Céline Vocat, biologiste, et Michaël Dorner, hydrogéologue, ont planché pendant trois ans sur leur projet, avant qu’il ne prenne forme. Il a été étudié spécialement pour leur habitation avec Lutz Architectes, qui a réalisé des installations similaires au Green Offices, à Givisiez (FR). «Il existe de nombreux systèmes, mais il faut penser à celui qui convient à l’habitat projeté, ajoute Michaël Dorner. Il est essentiel que les W.-C. soient, par exemple, alignés pour bénéficier d’une colonne de chute commune.»

Avant de pouvoir valoriser ces matières sous forme d’engrais, les micropolluants, issus de médicaments ou de produits cosmétiques, doivent être éliminés. L’urine récoltée dans un réservoir est donc stockée au moins six mois et filtrée, pour des raisons sanitaires, selon les recommandations émises par l’Organisation mondiale de la santé.

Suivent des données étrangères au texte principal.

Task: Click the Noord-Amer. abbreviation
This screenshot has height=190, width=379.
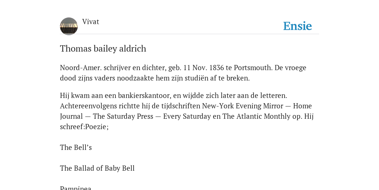Action: pyautogui.click(x=81, y=68)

Au terme de cette période, elle est ensuite diluée afin d’être épandue. Les excréments sont, eux, transformés en compost par des lombrics, dans un bac situé au fond de la parcelle.

Pouvoir des plantes
L’eau courante utilisée dans les appartements provient, quant à elle, de la pluie, collectée dans une citerne de 10’000 litres. «Depuis le mois de septembre, nous nous sommes uniquement servis de cette eau pour vivre, relève Céline Vocat, qui précise que leur maison est reliée au réseau communal. Trois filtres, de 25 microns, dont un contenant aussi du charbon et le troisième des UV, la rendent potable.» Le couple, qui vise l’autarcie en eau, prévoit en outre de créer deux bassins de phytoépuration de façon à filtrer les eaux usées grâce aux bactéries du système racinaire des plantes, sur leur terrain dévolu au jardin de 1000 m2. Le cycle de l’eau serait alors respecté, du nuage à la terre.

Texte(s): Céline Duruz
Photo(s): Lutz Architectes

L’architecte

Associée du bureau fribourgeois Lutz depuis 2017, Jennifer Nasica a conçu les plans de la maison, réfléchissant particulièrement à l’intégration de W.-C. secs et de la récupération de la pluie dans le concept technique d’une maison Minergie-P. «Trouver des entreprises pour installer ce système méconnu n’a pas été aisé. Le surcoût induit est supportable, par rapport à la facture totale.»

+ d’infos www.lutz-architectes.ch

En chiffres

  • Deux appartements de 3,5 et 4,5 pièces au sein de cette maison érigée en 2021.
  • Une cuve de 10’000 litres pour capter les précipitations.
  • 75 m2 de panneaux photovoltaïques.
  • Deux toilettes sèches par logement, avec séparateur d’urine intégré.
  • Six mois de stockage de l’urine en bidon fermé, afin d’éliminer les bactéries potentiellement pathogènes qu’elle contient, avant de la recycler en engrais.